Supporters Of SOPA/PIPA Make Arguments That Make No Sense
from the please-make-it-stop dept
This kind of theft is often rationalized as "all musicians are rich anyway" or "all the record companies are ripping off the musicians" or "music should be free."Thing is, almost none of these arguments are regularly used by those worried about PIPA and SOPA. I've never heard anyone say that "all musicians are rich anyway." And while I'm sure someone, somewhere, may have made those latter two arguments, they're far from common, and not the reason most people are opposed to this overly aggressive, draconian legal mess.
He then goes on to knock down the strawmen he set up, pointing out that many musicians are poor. Um. Yes. That's how it's always been. That's got nothing to do with copyright infringement. In fact, the internet has allowed many, many more musicians to make money from their works than ever before. In the past, most artists made nothing (or went into debt). Now it's much, much easier to make some money. That seems like progress. But Iglauer seems to be suggesting that copyright should be welfare for artists who can't succeed. I don't see how that makes much sense. He puts forth some sob stories of artists who don't make much money and then proudly states that "about one dollar of ever four that my company takes in is paid to a musician or songwriter."
Is that really something to be proud of?
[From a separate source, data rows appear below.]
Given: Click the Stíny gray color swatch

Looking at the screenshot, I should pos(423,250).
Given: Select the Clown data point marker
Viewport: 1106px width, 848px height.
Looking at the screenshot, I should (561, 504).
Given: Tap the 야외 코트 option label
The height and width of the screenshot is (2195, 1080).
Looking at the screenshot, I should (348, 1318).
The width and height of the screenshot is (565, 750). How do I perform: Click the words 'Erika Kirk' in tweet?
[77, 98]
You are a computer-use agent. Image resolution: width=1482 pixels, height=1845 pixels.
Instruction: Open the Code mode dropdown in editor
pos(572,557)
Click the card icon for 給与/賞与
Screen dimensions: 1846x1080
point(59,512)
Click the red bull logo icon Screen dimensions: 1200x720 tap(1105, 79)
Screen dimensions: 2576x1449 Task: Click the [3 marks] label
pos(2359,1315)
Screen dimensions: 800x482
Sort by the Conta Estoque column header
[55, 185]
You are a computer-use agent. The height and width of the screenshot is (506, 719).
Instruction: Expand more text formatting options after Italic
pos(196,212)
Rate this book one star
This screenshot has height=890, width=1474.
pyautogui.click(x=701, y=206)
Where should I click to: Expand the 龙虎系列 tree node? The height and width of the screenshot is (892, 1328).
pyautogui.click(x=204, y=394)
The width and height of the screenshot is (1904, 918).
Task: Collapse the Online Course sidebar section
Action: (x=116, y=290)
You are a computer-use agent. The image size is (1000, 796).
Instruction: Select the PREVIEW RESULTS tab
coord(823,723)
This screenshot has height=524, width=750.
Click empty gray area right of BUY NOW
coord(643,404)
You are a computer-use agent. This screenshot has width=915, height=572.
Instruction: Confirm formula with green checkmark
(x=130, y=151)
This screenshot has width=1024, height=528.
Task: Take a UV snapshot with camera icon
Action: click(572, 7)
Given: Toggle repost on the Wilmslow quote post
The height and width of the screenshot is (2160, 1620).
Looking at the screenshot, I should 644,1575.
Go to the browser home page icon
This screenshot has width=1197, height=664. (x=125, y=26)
Perhaps it beats the much lower royalty rates of the majors, but for artists adopting new platforms like Kickstarter and TopSpin, they can retain the vast majority of money that people pay for their stuff. That seems like a good opportunity for artists. Though, perhaps not for Iglauer.
Later, he laughably calls the IFPI's piracy estimates "the most conservative estimates." That's ridiculous. The IFPI's estimates are not conservative in any way, and are based on the group's desire to push for more draconian copyright laws and enforcement.
Finally, he fails to acknowledge even a single reason why so many people are up in arms about PIPA and how it is overly broad and leads to a very high likelihood of abuse and censorship. Reading this, all I can think is, there's a label that failed to adapt to changing times and now thinks that it's the government's responsibility to fix his business mistakes. Sorry, Bruce, but that's not the way things should work.